- Posted by jdavis on June 14, 2011
By Elizabeth Quinn, About.com, reviewed by the Medical Review Board
Evidence seems to support the benefits of exercise as a treatment for cancer. Several studies have examined the relationship between exercise, rehabilitation and quality of life in cancer survivors and reported positive findings.
Studies have followed women undergoing breast cancer treatment who added moderate exercise to their treatment regimen. In most studies women exercised at a moderate intensity (60-85% maximal heart rate) for twenty to thirty minutes, 3 times per week from 4 to 12 weeks. The exercise programs included bicycle ergometer and walking programs.

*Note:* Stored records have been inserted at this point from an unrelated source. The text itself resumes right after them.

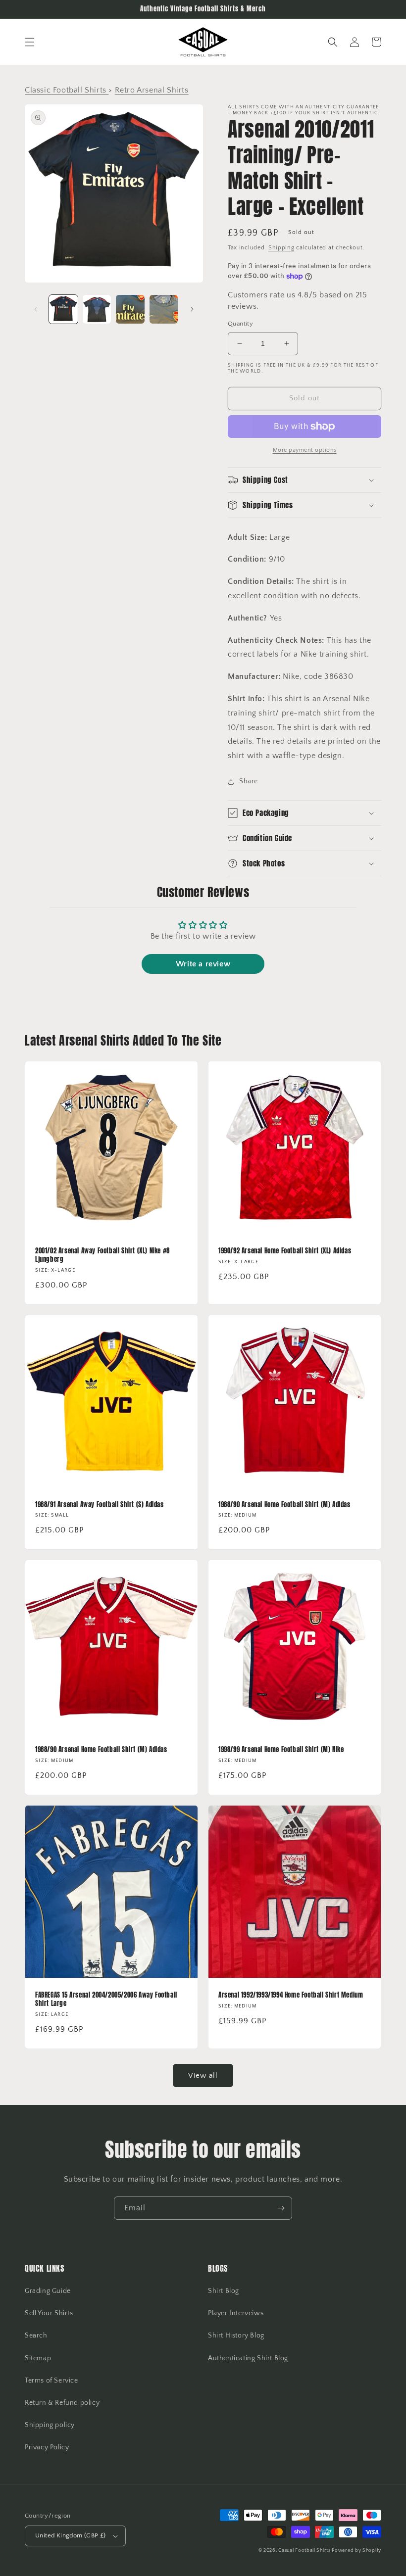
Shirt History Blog (236, 2335)
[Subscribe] (281, 2208)
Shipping (281, 247)
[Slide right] (192, 309)
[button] (30, 42)
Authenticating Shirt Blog (248, 2358)
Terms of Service (51, 2381)
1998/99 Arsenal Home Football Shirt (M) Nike (281, 1750)
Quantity (240, 323)
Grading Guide (48, 2291)
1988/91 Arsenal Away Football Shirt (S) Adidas (99, 1505)
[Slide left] (36, 309)
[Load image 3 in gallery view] (130, 309)
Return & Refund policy (62, 2403)
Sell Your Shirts (49, 2313)
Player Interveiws (235, 2313)
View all (203, 2075)
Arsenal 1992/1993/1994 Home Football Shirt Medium (290, 1995)
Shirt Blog (223, 2291)
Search (36, 2335)
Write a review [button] (203, 963)
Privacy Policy (47, 2447)
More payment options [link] (305, 450)
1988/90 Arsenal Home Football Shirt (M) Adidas (284, 1505)
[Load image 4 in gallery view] (164, 309)
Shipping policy (50, 2425)
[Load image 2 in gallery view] (97, 309)
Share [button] (248, 781)
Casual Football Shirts (305, 2550)
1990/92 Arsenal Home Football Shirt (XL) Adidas (284, 1251)
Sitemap (38, 2358)
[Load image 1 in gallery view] (63, 309)
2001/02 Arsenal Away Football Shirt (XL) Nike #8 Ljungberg (102, 1255)
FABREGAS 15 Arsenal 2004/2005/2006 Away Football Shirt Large (106, 1999)
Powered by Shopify (356, 2550)
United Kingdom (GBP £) (70, 2535)
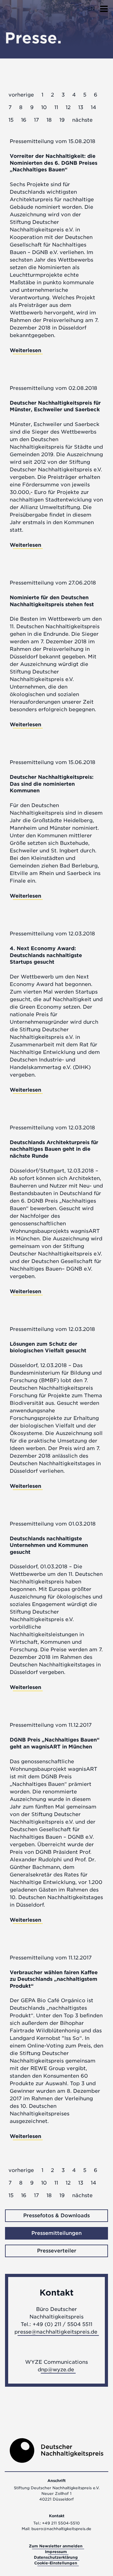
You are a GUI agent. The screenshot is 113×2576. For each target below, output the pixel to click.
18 (49, 120)
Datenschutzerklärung (56, 2557)
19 (62, 120)
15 (10, 120)
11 (56, 107)
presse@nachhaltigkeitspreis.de (55, 2332)
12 (68, 107)
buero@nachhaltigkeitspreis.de (61, 2528)
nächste (82, 120)
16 (23, 120)
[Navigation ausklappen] (104, 6)
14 (93, 107)
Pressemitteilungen (56, 2233)
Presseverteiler (56, 2251)
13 (80, 107)
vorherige (21, 95)
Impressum (56, 2551)
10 (44, 107)
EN (91, 9)
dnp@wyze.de (56, 2370)
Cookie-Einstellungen (55, 2563)
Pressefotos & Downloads (56, 2216)
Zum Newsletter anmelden (56, 2546)
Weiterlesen (25, 350)
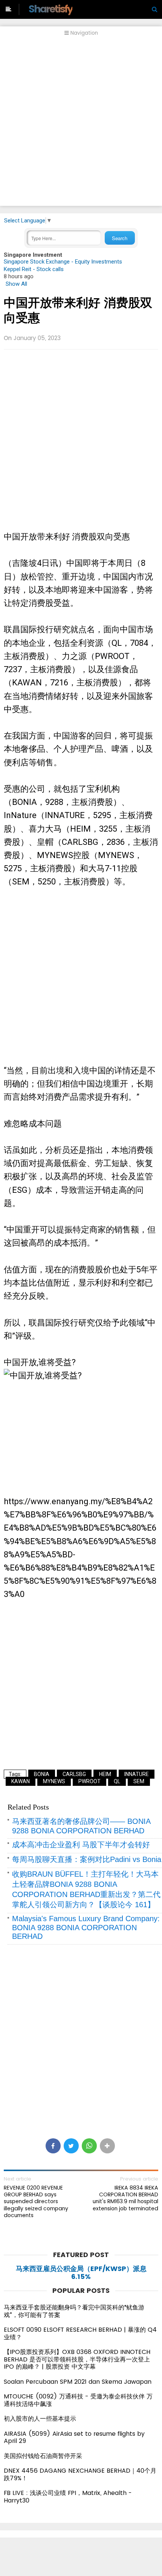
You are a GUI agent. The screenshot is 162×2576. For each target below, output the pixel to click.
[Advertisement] (81, 125)
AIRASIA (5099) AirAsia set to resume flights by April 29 (74, 2437)
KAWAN (20, 1781)
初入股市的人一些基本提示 (40, 2418)
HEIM (105, 1774)
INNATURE (136, 1774)
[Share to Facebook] (53, 2145)
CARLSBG (74, 1774)
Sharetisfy (50, 9)
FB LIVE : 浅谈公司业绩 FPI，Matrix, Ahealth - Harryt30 (68, 2497)
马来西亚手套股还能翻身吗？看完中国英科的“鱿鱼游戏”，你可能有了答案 (74, 2311)
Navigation (83, 33)
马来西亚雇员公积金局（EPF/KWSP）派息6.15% (81, 2273)
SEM (138, 1781)
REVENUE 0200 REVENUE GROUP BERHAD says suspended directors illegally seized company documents (36, 2201)
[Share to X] (71, 2145)
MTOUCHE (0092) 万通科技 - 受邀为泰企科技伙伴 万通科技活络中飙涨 (78, 2400)
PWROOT (89, 1781)
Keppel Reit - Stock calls (34, 269)
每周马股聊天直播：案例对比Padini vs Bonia (86, 1859)
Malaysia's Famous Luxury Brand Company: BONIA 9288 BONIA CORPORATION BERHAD (86, 1927)
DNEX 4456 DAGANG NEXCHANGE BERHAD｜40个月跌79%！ (80, 2474)
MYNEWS (54, 1781)
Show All (16, 283)
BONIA (41, 1774)
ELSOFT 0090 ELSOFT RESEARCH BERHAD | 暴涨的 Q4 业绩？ (80, 2333)
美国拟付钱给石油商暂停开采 (43, 2456)
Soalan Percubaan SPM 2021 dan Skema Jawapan (77, 2381)
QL (117, 1781)
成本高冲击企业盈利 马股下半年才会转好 (81, 1844)
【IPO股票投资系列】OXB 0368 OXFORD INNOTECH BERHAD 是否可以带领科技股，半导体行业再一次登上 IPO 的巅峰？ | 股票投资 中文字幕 (77, 2359)
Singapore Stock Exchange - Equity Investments (63, 261)
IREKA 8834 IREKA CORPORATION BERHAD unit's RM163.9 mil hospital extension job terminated (125, 2198)
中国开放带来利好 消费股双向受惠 (78, 310)
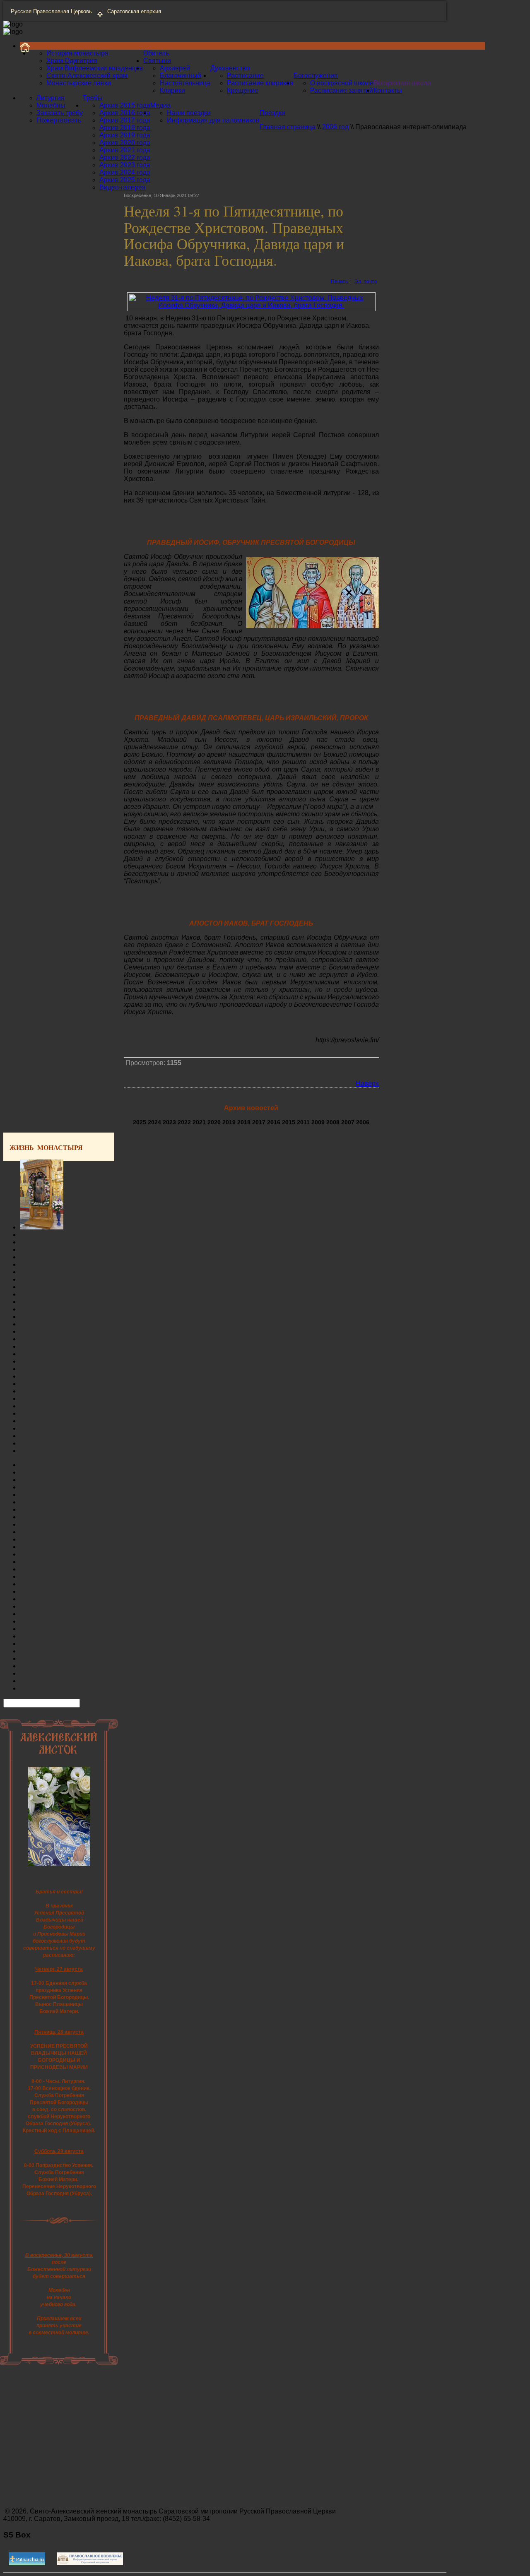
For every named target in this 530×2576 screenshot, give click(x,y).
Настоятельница (185, 83)
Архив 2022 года (124, 157)
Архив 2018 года (124, 127)
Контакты (387, 90)
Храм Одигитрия (71, 60)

These studies have found that, overall, exercise had a positive effect on physical and psychological functioning of those in cancer treatment. These benefits include the following objective and self-reported findings:
- increased functional capacity
- decreased body fat
- increased lean muscle mass
- decreased nausea and fatigue
- improved natural defense mechanisms
- improved sense of control
- improved mood
- improved self-esteem
- self reported improved quality of life
Other studies found that exercising cancer survivors had improved work capacity, lower heart rates at given exercise intensity, increased maximum workloads and increased time to exhaustion than did those who did not exercise.
Psychological changes, including a decrease in total mood disturbances, decrease in depression and fewer problems sleeping, were noted between the exercise and non-exercise groups.